Task objective: Begin at the line with "The height and width of the screenshot is (407, 999)." and output every line through the end of the records, exactly as given. Omit pictures.

(Collected data entries)
————

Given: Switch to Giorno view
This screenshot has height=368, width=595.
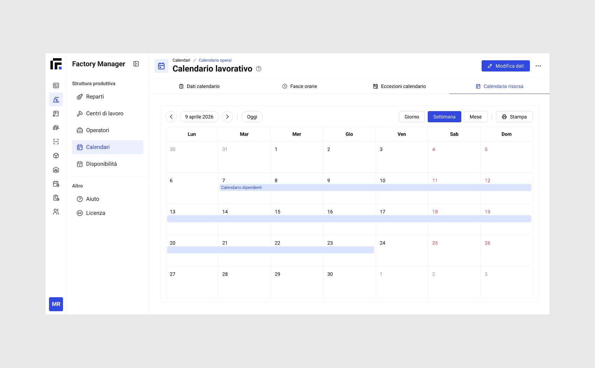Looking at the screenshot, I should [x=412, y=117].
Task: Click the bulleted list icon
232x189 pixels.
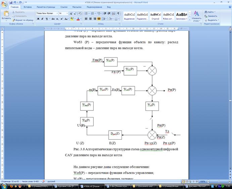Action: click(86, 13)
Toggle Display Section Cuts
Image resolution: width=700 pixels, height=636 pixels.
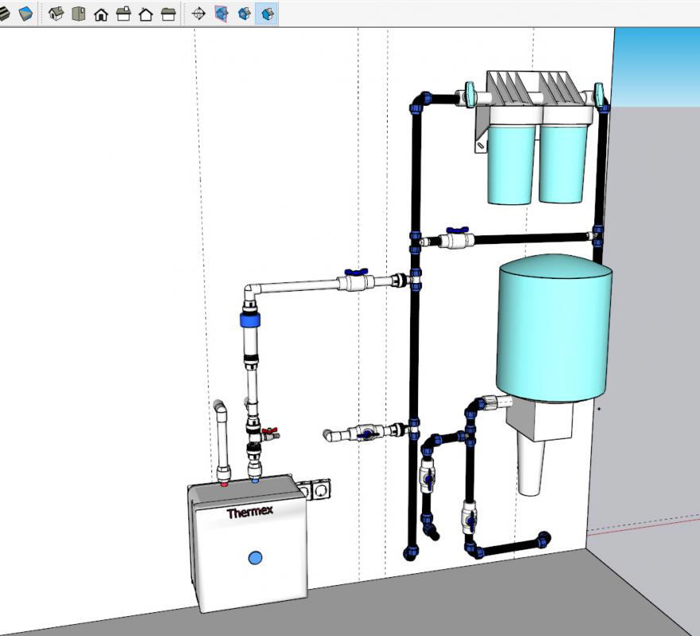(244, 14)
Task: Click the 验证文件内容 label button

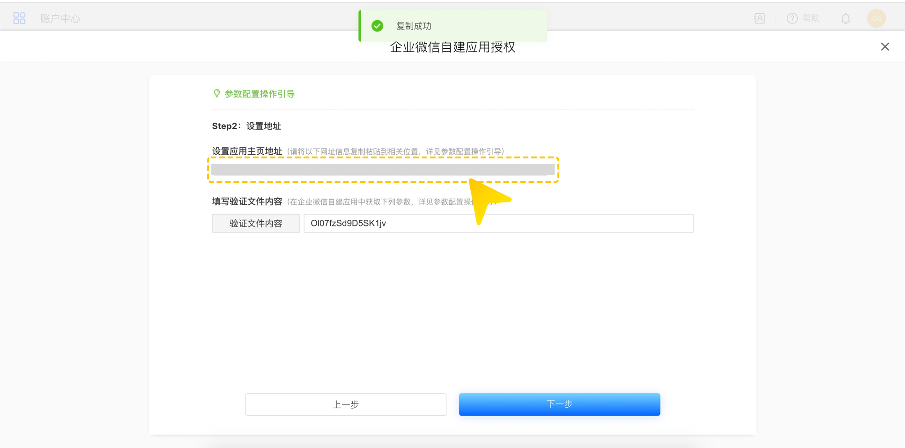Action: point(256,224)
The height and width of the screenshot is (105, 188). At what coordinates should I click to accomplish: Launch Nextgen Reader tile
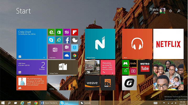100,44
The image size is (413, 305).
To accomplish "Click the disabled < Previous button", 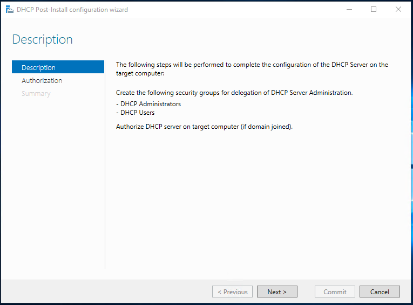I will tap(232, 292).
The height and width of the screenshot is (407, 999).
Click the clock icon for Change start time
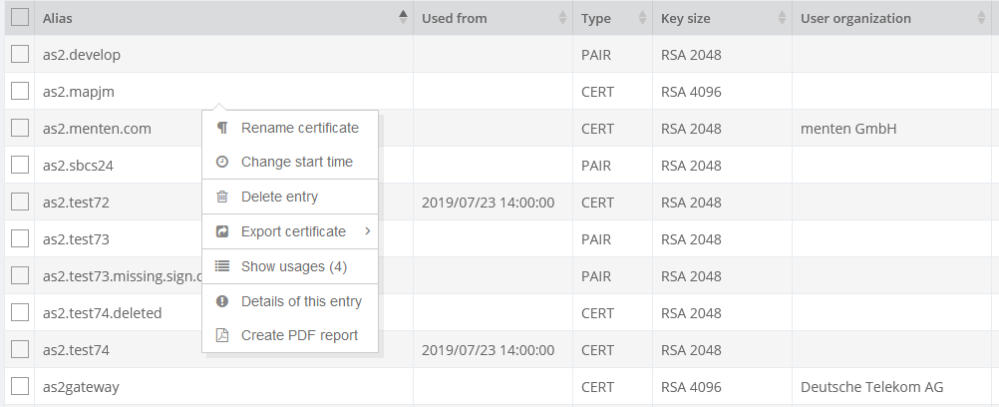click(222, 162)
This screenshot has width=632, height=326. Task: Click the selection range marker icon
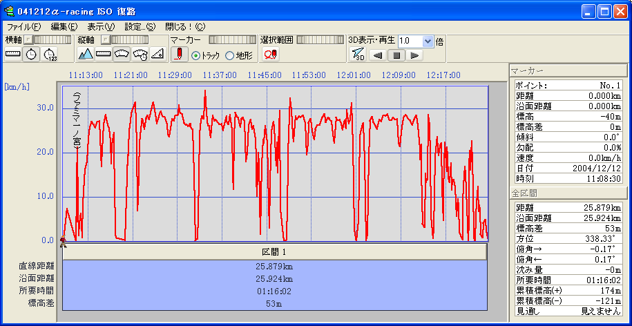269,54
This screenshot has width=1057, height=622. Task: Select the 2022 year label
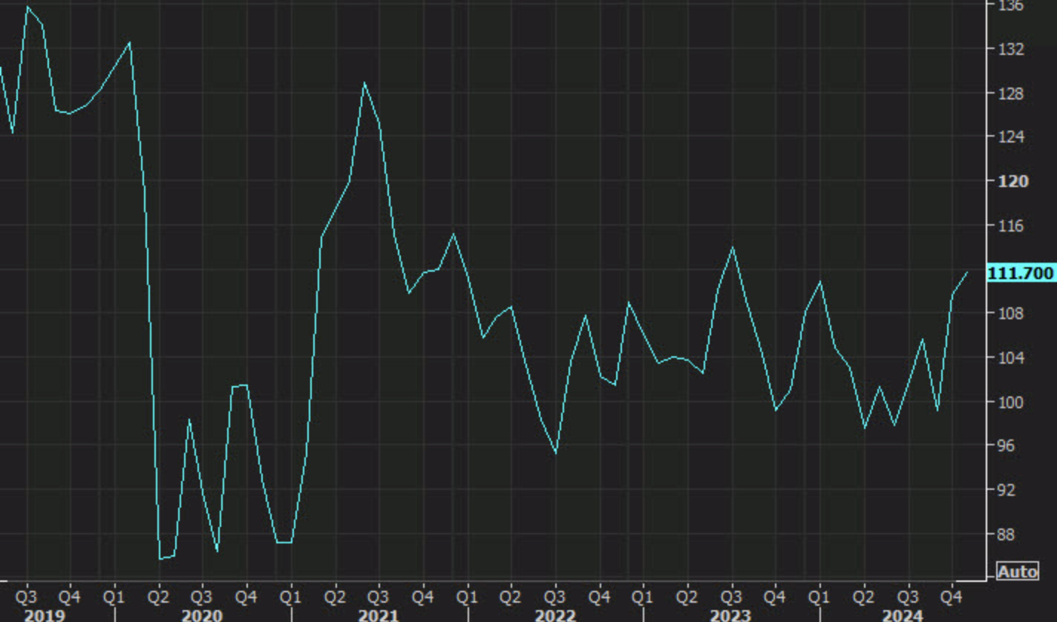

————

Task response:
The height and width of the screenshot is (407, 999).
Click the clock icon for Change start time
click(222, 162)
This screenshot has width=632, height=326. Task: Click the selection range marker icon
269,54
This screenshot has width=1057, height=622. Task: Select the 2022 year label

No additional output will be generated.